# [Task brief]
Return each line exactly, beginning with the one that has "Image resolution: width=317" and finishing with the final line of the material. Drop any pictures.

# [Record set]
====
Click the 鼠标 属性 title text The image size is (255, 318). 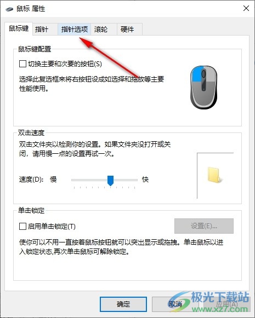(31, 9)
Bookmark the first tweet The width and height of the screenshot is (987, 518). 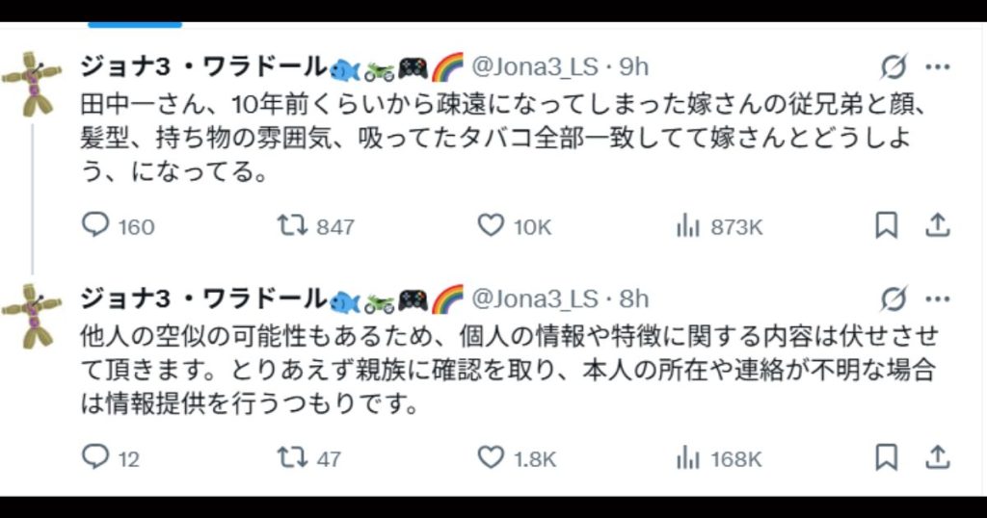[886, 226]
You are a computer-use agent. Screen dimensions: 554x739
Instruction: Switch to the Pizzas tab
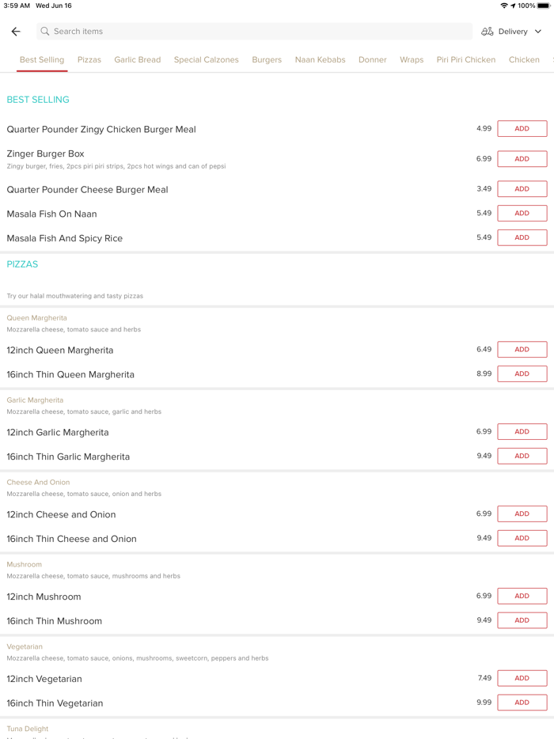coord(89,60)
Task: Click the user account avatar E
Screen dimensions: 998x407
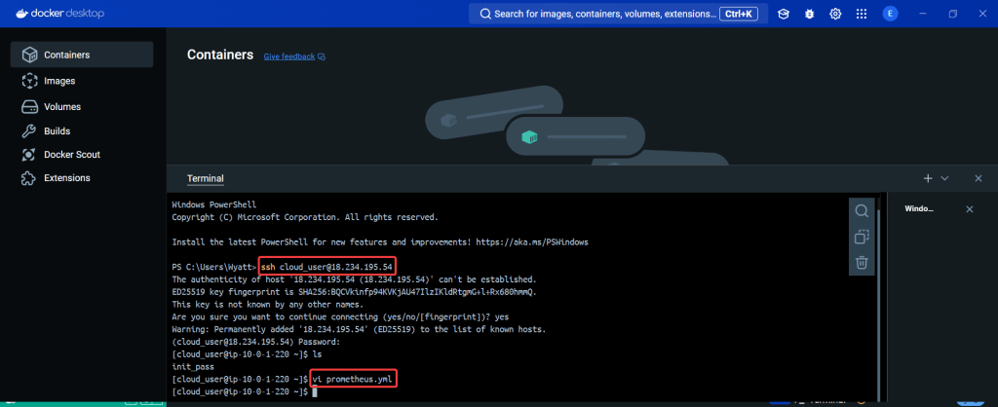Action: click(x=890, y=15)
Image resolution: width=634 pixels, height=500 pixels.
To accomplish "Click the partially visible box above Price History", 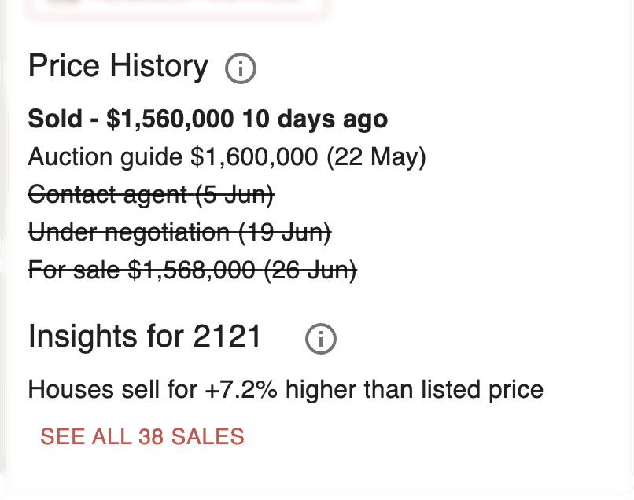I will tap(177, 8).
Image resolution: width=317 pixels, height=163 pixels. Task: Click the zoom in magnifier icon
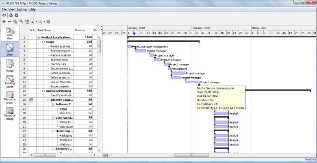(x=32, y=21)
====
# [Result for this task]
Image resolution: width=317 pixels, height=163 pixels. Task: Click the zoom in magnifier icon
(x=32, y=21)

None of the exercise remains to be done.